# how to fix bufferbloat in FreeBSD  ?



## isso2095 (Nov 20, 2021)

i was able to fix it with this with software on linux called sqm-scripts which based on tc is there an alternative  is  it possible to install tc (iproute2) on freebsd ? so i can run sqm


----------



## Alain De Vos (Nov 20, 2021)

Before being able to fix something one must be able to produce something fixable.
How can i produce the problem ?


----------



## a6h (Nov 20, 2021)

There's a guide for fixing bufferbloat on OpenBSD 6.2+. You may use it, and chanhe it, in order to adopt it
on FreeBSD too. I've used it on OpenBSD, but not on FreeBSD. It has never came up to do so. Keep in mind
that the guide is based on OpenBSD PF(4). FreeBSD PF(4) and OpenBSD PF(4) are not the same creature.

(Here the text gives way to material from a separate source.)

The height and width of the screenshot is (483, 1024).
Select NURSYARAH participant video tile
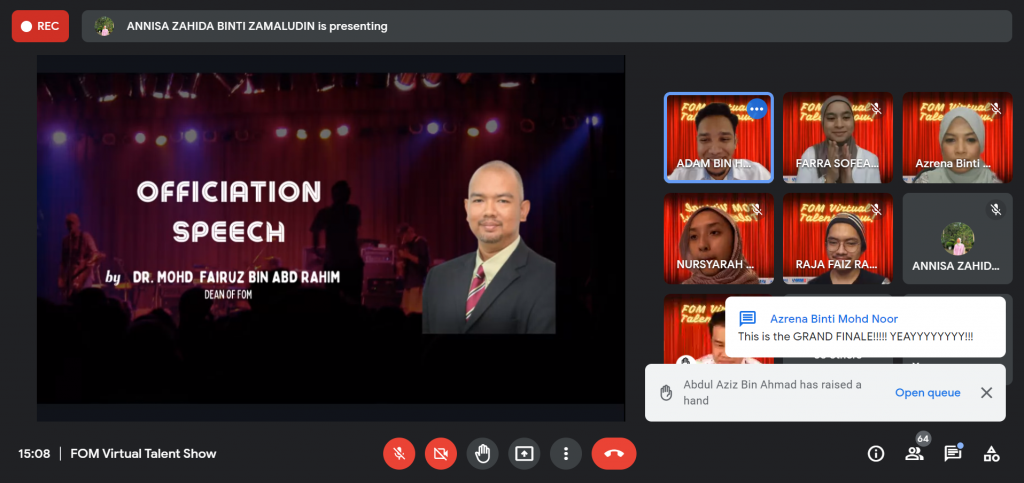tap(718, 239)
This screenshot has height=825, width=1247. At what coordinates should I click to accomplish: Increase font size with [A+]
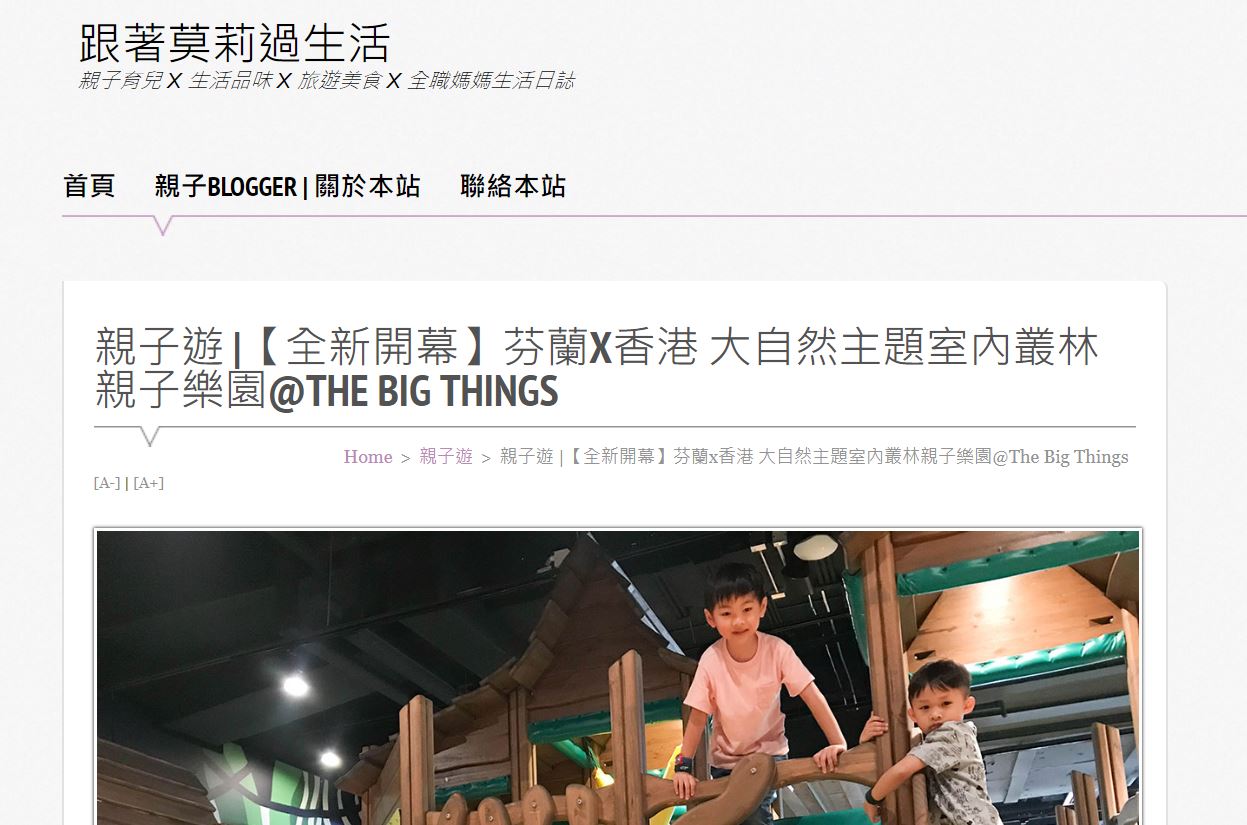(x=148, y=483)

Fixing bufferbloat on your home network with OpenBSD 6.2 or newer


----------



## Alain De Vos (Nov 20, 2021)

If i'm correct you must have a bad telco provider in order to demonstrate bufferbloat.
Note : you can also tune mtu & congestion control.


----------



## a6h (Nov 20, 2021)

Alain De Vos said:


> If i'm correct you must have a bad telco provider in order to demonstrate bufferbloat.

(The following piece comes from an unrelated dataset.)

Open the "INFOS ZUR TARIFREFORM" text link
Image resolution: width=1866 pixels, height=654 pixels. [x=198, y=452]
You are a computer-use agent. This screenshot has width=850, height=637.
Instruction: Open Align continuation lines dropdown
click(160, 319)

There's a full description of issue on this website:





						Introduction - Bufferbloat.net
					






					www.bufferbloat.net


----------



## diizzy (Nov 20, 2021)

At least comparing to OpenWrt (Linux) FreeBSD seems to fare much better in the regard and I doubt you'll need tweaking at all in that regard.


----------